What the task asks: Your task is to write out all of the records once more, exactly.

Material for this exercise:
########

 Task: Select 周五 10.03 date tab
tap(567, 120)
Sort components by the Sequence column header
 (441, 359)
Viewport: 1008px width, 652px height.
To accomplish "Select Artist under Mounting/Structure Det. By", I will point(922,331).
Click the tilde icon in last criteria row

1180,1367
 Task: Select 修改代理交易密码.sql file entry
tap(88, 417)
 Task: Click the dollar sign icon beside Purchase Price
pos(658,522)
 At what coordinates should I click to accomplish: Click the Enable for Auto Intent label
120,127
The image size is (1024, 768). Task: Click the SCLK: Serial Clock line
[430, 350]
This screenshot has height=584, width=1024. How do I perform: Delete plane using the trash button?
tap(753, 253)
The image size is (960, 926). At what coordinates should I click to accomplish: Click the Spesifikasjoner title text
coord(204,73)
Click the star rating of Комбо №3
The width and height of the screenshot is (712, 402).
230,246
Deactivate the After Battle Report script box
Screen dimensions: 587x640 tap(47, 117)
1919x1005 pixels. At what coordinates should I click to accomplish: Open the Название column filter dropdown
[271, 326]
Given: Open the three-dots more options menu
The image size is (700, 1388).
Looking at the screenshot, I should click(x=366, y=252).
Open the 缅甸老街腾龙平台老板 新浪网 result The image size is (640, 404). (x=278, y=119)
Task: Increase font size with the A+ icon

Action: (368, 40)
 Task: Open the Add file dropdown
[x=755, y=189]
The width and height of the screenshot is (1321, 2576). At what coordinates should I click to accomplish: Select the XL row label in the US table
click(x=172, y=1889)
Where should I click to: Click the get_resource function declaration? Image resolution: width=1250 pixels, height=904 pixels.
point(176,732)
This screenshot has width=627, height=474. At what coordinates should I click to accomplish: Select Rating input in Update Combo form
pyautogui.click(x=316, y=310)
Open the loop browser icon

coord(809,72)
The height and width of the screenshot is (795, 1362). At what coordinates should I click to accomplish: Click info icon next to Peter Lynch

########

Solution:
 Task: Select 周五 10.03 date tab
tap(567, 120)
Sort components by the Sequence column header
 (441, 359)
Viewport: 1008px width, 652px height.
To accomplish "Select Artist under Mounting/Structure Det. By", I will point(922,331).
Click the tilde icon in last criteria row

1180,1367
 Task: Select 修改代理交易密码.sql file entry
tap(88, 417)
 Task: Click the dollar sign icon beside Purchase Price
pos(658,522)
 At what coordinates should I click to accomplish: Click the Enable for Auto Intent label
120,127
The image size is (1024, 768). Task: Click the SCLK: Serial Clock line
[430, 350]
This screenshot has height=584, width=1024. How do I perform: Delete plane using the trash button?
tap(753, 253)
The image size is (960, 926). At what coordinates should I click to accomplish: Click the Spesifikasjoner title text
coord(204,73)
Click the star rating of Комбо №3
The width and height of the screenshot is (712, 402).
230,246
Deactivate the After Battle Report script box
Screen dimensions: 587x640 tap(47, 117)
1919x1005 pixels. At what coordinates should I click to accomplish: Open the Название column filter dropdown
[271, 326]
Given: Open the three-dots more options menu
The image size is (700, 1388).
Looking at the screenshot, I should click(x=366, y=252).
Open the 缅甸老街腾龙平台老板 新浪网 result The image size is (640, 404). (x=278, y=119)
Task: Increase font size with the A+ icon

Action: (368, 40)
 Task: Open the Add file dropdown
[x=755, y=189]
The width and height of the screenshot is (1321, 2576). At what coordinates should I click to accomplish: Select the XL row label in the US table
click(x=172, y=1889)
Where should I click to: Click the get_resource function declaration? Image resolution: width=1250 pixels, height=904 pixels.
point(176,732)
This screenshot has width=627, height=474. At what coordinates should I click to accomplish: Select Rating input in Update Combo form
pyautogui.click(x=316, y=310)
Open the loop browser icon

coord(809,72)
The height and width of the screenshot is (795, 1362). At what coordinates should I click to accomplish: Click info icon next to Peter Lynch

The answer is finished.